* **Task prompt**
Write out each record below exactly as it appears, with no pictures.

*** Records provided Section Begins ***

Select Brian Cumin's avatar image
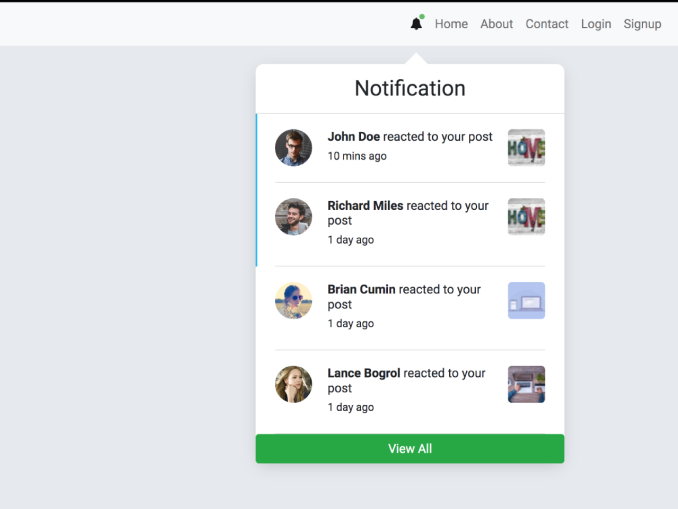 click(293, 300)
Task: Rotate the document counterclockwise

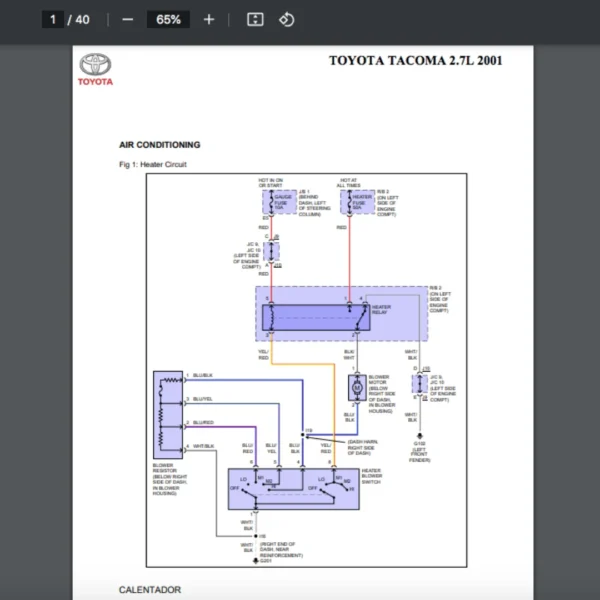Action: pyautogui.click(x=287, y=19)
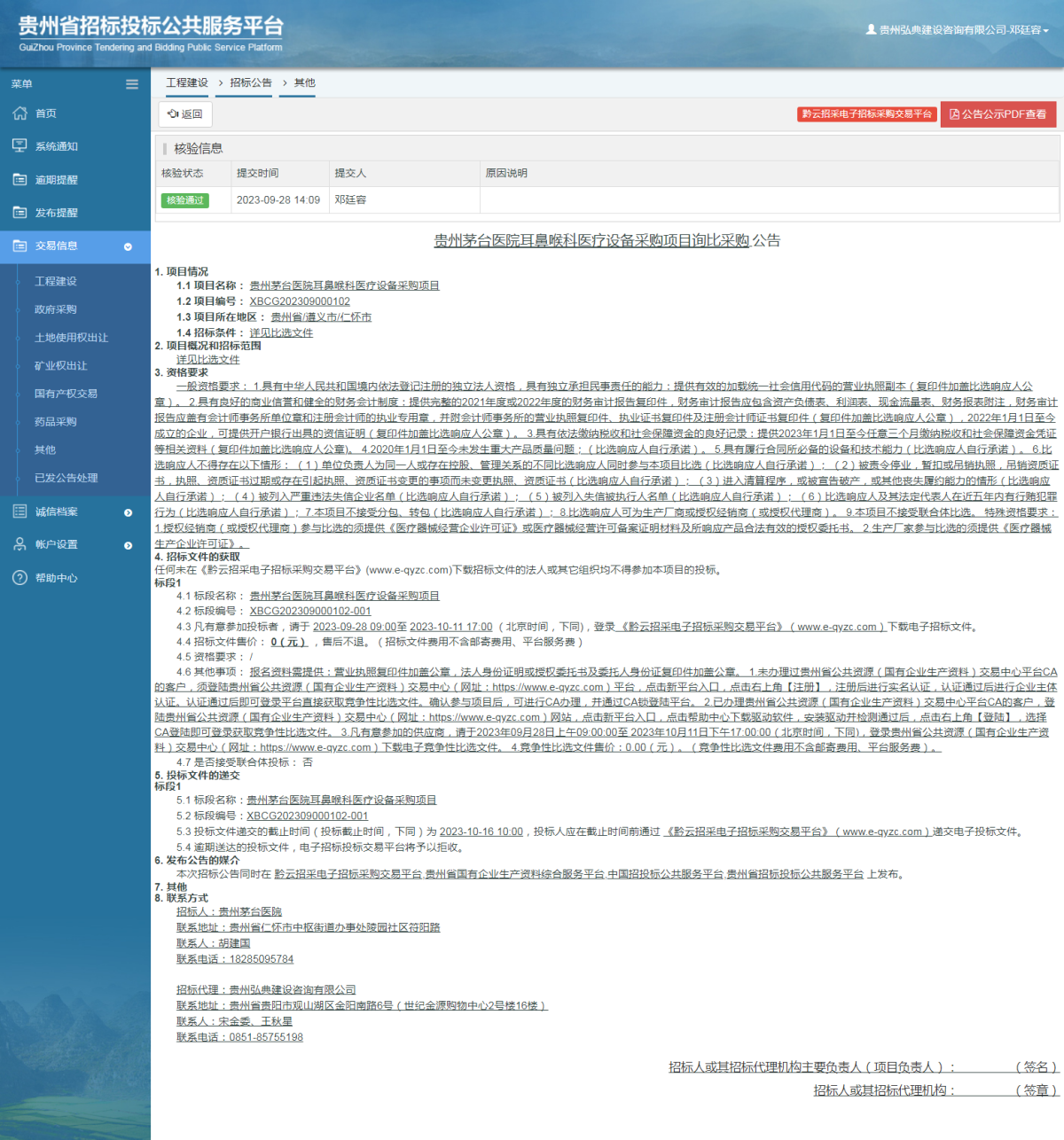The image size is (1064, 1140).
Task: Click the 逾期提醒 reminder icon
Action: tap(19, 179)
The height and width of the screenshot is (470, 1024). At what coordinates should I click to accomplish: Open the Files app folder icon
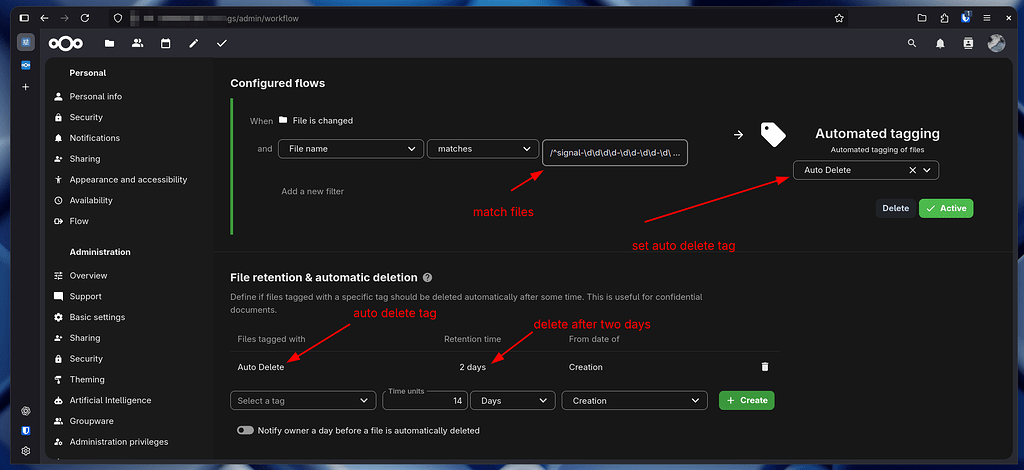pyautogui.click(x=109, y=43)
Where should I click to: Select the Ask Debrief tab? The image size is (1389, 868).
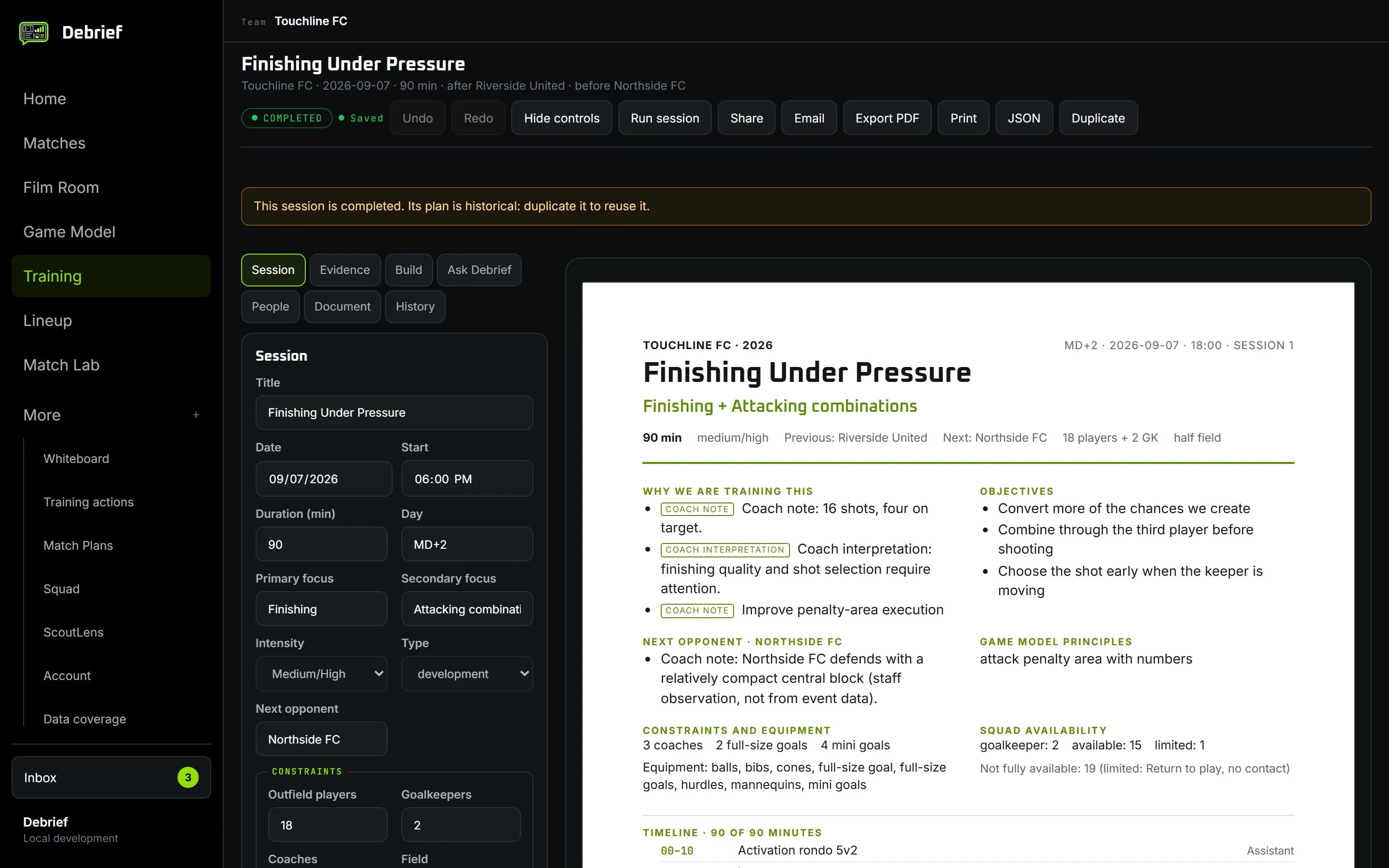click(479, 270)
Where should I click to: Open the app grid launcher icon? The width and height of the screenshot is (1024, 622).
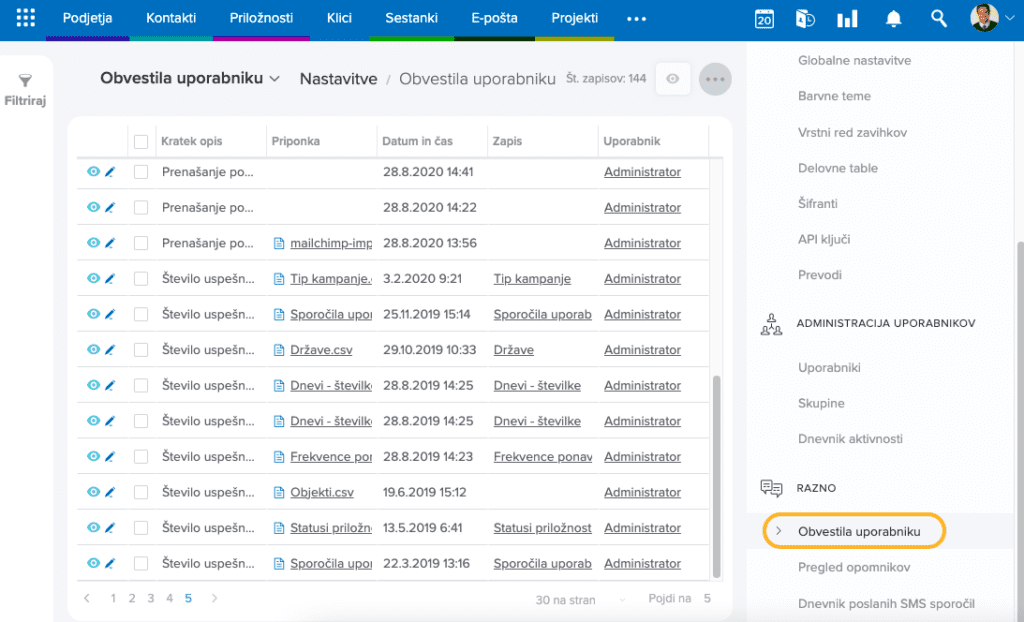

*** Records provided Section Ends ***

* **Finished task**
Select Brian Cumin's avatar image
 click(293, 300)
Task: Rotate the document counterclockwise

Action: pyautogui.click(x=287, y=19)
The image size is (1064, 1140).
Task: Click the 逾期提醒 reminder icon
Action: tap(19, 179)
The height and width of the screenshot is (470, 1024). At what coordinates should I click to accomplish: Open the Files app folder icon
pyautogui.click(x=109, y=43)
Where should I click to: Select the Ask Debrief tab? The image size is (1389, 868).
click(479, 270)
Where should I click to: Open the app grid launcher icon? The width and height of the screenshot is (1024, 622).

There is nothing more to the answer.